BEGIN PAGE EXCERPT

Insights acquired from hospital stay

On May 4, I was being transported home from the hospital via taxicab from Amsterdam. As we were driving back to Gloversville, I initiated a conversation with one of the most excellent drivers for the business. He was a young man, probably in his 30s, who was, in my impression of him, very wise. I realized from that conversation how foolish I was for a man of 56. I began speaking about my 31 college credits I earned and the high school Regents diploma I received from Gloversville High School in 1978. I turned to him and asked about the college he attended.

He told me, if I recall correctly, about the engineering courses he took, but the wisest thing he stated was, “I’ve been to the school of hard knocks.”

I pondered about that statement and I came to the conclusion – here is a very wise man. Here I was, separated from my wife of 25 years for a four-day hospitalization in Amsterdam. We came back together, or were reunited, but I learned something about people from my hospital stay.

Let me share with my readers these insights:

1. People come from all walks of life with different degrees of adversity and problems. Some of those problems may be relational, psychological, emotional or habits they cannot overcome that make them susceptible to socially inappropriate behavior such as alcoholism, drug addiction, etc.

END PAGE EXCERPT
BEGIN INFORMATION GIVEN

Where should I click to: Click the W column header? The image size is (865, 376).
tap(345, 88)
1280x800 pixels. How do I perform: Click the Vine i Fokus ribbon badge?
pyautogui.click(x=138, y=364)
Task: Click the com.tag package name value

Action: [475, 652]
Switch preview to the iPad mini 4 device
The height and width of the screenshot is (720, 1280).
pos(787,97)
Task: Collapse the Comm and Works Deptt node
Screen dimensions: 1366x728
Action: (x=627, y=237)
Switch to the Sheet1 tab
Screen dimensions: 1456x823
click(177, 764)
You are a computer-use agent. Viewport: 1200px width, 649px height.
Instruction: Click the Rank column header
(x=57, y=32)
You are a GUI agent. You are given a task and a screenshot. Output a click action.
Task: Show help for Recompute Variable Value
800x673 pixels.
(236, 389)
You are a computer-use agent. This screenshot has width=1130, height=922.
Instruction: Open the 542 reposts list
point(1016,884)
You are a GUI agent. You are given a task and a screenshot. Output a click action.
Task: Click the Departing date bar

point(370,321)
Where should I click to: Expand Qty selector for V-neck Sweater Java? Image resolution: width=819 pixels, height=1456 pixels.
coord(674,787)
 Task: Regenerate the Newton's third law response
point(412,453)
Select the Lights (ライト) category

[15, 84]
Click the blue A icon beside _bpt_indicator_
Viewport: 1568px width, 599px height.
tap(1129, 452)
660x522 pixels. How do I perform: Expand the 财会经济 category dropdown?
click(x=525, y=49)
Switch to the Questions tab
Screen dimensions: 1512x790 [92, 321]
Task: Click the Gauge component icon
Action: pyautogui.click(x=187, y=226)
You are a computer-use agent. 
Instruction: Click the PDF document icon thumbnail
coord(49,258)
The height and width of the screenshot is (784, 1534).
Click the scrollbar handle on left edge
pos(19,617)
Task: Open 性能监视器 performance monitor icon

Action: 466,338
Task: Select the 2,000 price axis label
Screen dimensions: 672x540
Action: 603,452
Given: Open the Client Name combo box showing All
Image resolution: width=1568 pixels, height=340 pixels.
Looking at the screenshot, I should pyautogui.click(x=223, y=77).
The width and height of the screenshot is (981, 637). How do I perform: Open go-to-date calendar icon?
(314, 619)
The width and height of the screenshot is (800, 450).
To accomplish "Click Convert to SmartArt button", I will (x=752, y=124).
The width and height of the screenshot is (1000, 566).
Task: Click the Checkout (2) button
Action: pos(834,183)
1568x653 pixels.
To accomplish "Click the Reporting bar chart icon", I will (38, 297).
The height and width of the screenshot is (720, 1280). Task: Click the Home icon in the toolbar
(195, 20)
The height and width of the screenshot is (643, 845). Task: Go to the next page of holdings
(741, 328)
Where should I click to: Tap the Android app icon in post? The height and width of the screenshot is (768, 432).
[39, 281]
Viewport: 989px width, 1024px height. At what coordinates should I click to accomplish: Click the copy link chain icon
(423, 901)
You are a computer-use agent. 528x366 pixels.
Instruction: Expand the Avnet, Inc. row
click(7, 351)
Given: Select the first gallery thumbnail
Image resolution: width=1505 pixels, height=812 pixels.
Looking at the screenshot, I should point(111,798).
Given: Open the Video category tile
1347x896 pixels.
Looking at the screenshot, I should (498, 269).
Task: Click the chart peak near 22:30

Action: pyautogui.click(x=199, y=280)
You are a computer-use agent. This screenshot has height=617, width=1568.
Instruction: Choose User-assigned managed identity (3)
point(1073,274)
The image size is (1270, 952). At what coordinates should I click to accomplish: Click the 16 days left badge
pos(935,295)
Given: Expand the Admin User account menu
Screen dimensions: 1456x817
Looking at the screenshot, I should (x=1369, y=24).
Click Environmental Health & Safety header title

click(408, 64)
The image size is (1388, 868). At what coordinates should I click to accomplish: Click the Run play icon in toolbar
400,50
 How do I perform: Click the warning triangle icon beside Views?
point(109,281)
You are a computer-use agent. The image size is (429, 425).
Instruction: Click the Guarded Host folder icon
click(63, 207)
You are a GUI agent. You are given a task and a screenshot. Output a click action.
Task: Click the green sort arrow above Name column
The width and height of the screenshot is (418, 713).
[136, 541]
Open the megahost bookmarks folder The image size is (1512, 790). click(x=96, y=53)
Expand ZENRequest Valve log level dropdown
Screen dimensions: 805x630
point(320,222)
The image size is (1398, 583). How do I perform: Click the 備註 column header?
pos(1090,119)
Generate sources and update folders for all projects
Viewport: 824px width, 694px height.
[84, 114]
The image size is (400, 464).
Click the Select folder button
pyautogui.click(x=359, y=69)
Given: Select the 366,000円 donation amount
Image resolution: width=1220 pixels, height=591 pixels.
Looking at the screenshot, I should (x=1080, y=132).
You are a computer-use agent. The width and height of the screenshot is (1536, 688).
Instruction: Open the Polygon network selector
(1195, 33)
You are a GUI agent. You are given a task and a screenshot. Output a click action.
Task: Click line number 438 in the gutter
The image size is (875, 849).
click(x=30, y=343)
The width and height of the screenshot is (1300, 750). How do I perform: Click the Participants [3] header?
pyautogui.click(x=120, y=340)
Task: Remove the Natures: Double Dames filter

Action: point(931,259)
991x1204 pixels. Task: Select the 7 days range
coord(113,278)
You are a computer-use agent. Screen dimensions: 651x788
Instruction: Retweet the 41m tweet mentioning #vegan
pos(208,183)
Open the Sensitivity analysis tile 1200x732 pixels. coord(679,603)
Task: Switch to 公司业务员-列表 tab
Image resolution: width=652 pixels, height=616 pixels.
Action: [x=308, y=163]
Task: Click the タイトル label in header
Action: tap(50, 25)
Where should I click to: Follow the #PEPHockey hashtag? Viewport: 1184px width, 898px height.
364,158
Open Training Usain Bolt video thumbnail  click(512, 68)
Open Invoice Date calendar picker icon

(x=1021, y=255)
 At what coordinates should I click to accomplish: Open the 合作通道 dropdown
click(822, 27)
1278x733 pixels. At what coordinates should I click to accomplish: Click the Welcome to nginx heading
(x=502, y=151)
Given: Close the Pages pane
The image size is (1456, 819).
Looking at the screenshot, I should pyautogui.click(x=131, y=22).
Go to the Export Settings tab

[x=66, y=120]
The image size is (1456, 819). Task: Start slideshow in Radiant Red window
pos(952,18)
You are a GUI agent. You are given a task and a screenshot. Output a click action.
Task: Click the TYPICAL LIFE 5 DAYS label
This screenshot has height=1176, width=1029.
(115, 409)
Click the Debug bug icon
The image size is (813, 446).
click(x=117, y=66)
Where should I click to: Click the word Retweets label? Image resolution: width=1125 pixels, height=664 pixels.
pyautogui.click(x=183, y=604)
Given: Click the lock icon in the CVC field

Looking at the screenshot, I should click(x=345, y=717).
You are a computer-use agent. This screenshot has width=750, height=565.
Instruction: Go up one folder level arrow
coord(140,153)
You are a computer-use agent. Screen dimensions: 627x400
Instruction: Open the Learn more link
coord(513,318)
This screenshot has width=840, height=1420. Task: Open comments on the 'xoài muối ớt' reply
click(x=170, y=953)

END INFORMATION GIVEN

> [ACTIVITIES]:
a: Reproduce the passage from the piece on insights from a hospital stay, starting with "He told me, if" and going on through "drug addiction, etc.".
b: In the piece on insights from a hospital stay, why did the writer conclude that the taxi driver was a very wise man? Answer in one to three sentences.

> [RESPONSES BY TASK]:
a:
He told me, if I recall correctly, about the engineering courses he took, but the wisest thing he stated was, “I’ve been to the school of hard knocks.”

I pondered about that statement and I came to the conclusion – here is a very wise man. Here I was, separated from my wife of 25 years for a four-day hospitalization in Amsterdam. We came back together, or were reunited, but I learned something about people from my hospital stay.

Let me share with my readers these insights:

1. People come from all walks of life with different degrees of adversity and problems. Some of those problems may be relational, psychological, emotional or habits they cannot overcome that make them susceptible to socially inappropriate behavior such as alcoholism, drug addiction, etc.

b: The writer spoke about his college credits and Regents diploma and asked the driver about his college. The driver mentioned engineering courses but also said, "I've been to the school of hard knocks." After pondering that statement, the writer concluded the driver was a very wise man.